• _Travail demandé_:
a - Recopiez un passage du texte sur Isabelle Côté et Twitter : commencez aux mots « D’après leur étude, il » et arrêtez-vous après les mots « de l’audience totale. ».
b - Selon le texte sur Isabelle Côté et Twitter, en quelle année a-t-elle posté son premier tweet ?
**** Texte de la page
Isabelle Côté, professeure en écologie marine à l’Université Simon Fraser, a posté son premier tweet en 2012. Près de 6 000 abonnés plus tard, elle a démontré à plusieurs reprises l’utilité du réseau social Twitter pour la communauté scientifique.
Après avoir conduit deux recherches sur l’utilisation de Twitter par les scientifiques, Isabelle Côté est convaincue des avantages du réseau social. Partage, accessibilité, curiosité : malgré sa limite de 240 caractères par message, Twitter ouvre selon elle un monde de possibilités aux scientifiques.
L’audience des scientifiques
En juin dernier, Isabelle Côté a co-publié, avec Emily Darling, une nouvelle recherche concernant l’audience des scientifiques sur Twitter. « Nous avions le sentiment que l’audience se diversifie à mesure que les abonnés augmentent, explique Isabelle. Nous voulions découvrir s’il y avait un certain palier au-delà duquel les scientifiques ne parlent pas seulement à d’autres scientifiques, mais si cela devient vraiment un moyen de communiquer plus largement au reste du monde. »
D’après leur étude, il semblerait qu’avec seulement 100 abonnés l’audience soit essentiellement composée de scientifiques. Au-delà de 500 abonnés, commencent à apparaître médias, leaders d’opinions, organismes scientifiques et utilisateurs non scientifiques, représentant toutefois moins d’un quart de l’audience totale.
********
**** Informations
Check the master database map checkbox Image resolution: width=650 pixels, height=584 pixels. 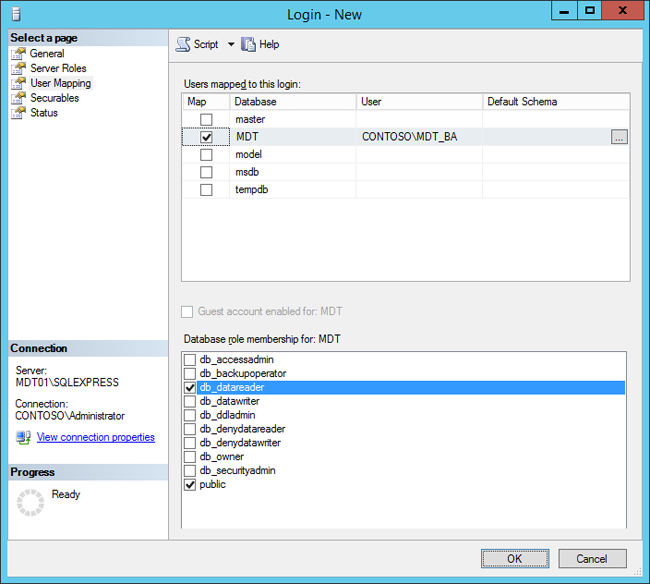click(206, 120)
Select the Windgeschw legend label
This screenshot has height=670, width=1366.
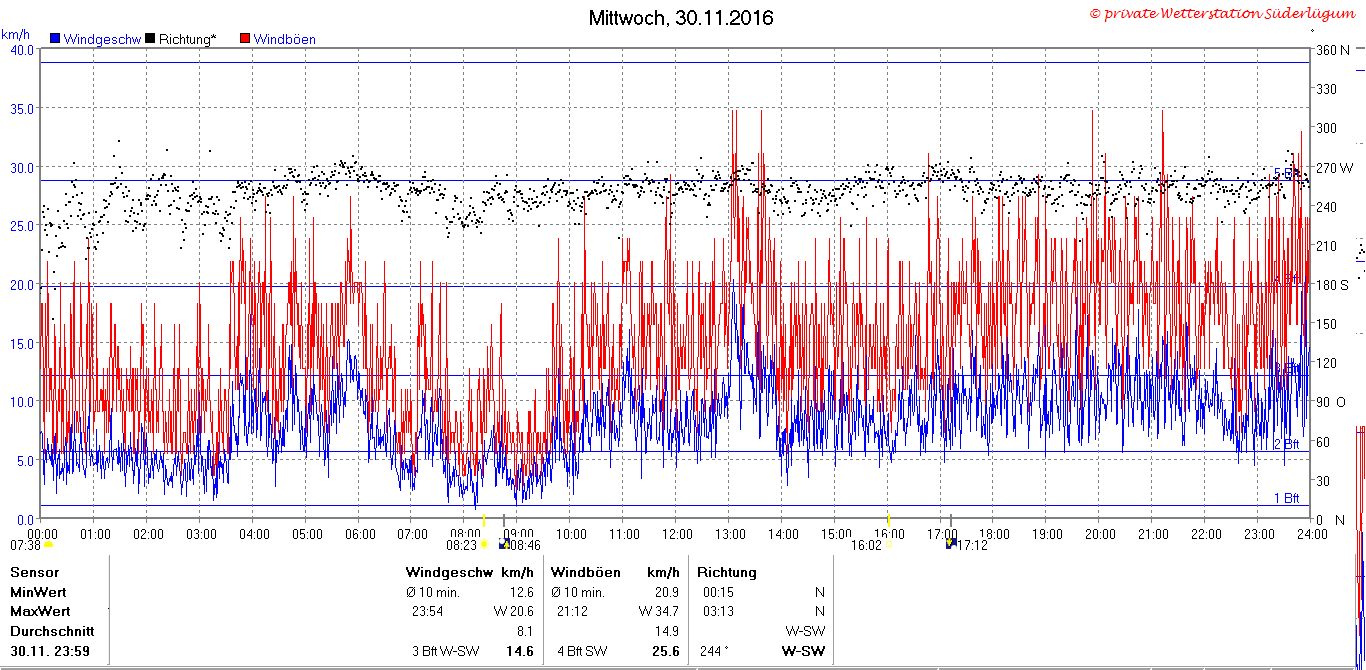[x=102, y=39]
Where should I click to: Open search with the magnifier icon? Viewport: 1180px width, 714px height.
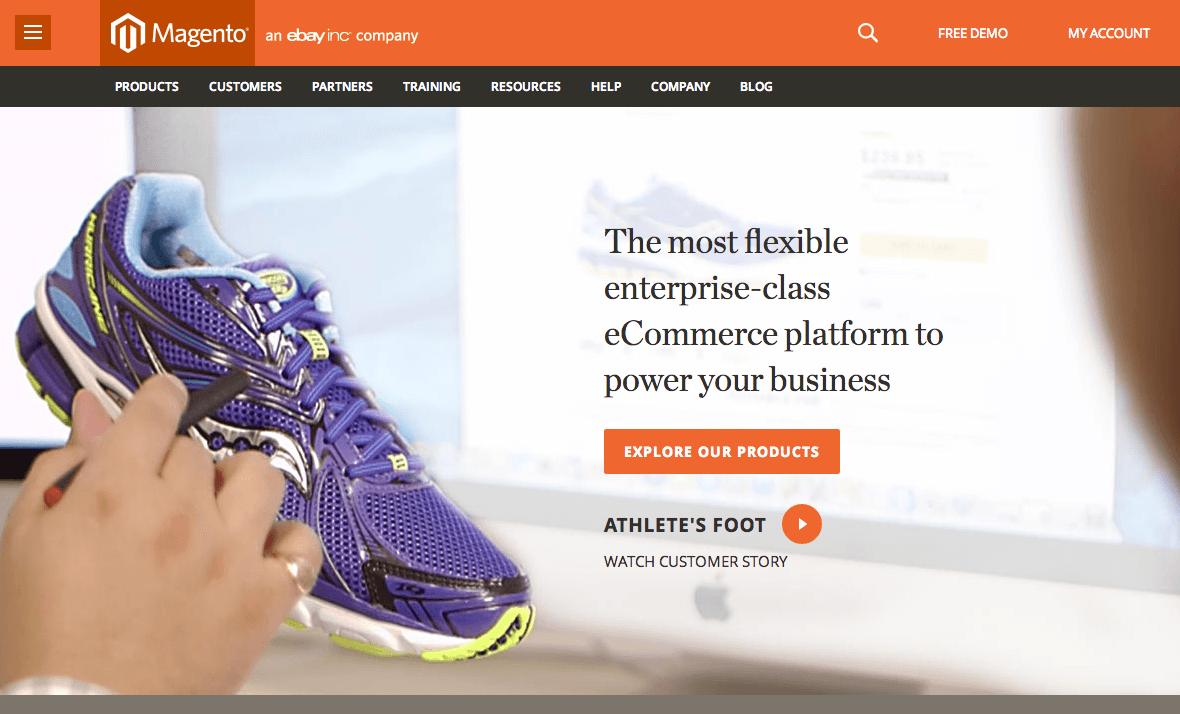pos(868,33)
********
• _Exercices corrigés_:
a -
D’après leur étude, il semblerait qu’avec seulement 100 abonnés l’audience soit essentiellement composée de scientifiques. Au-delà de 500 abonnés, commencent à apparaître médias, leaders d’opinions, organismes scientifiques et utilisateurs non scientifiques, représentant toutefois moins d’un quart de l’audience totale.

b - En 2012.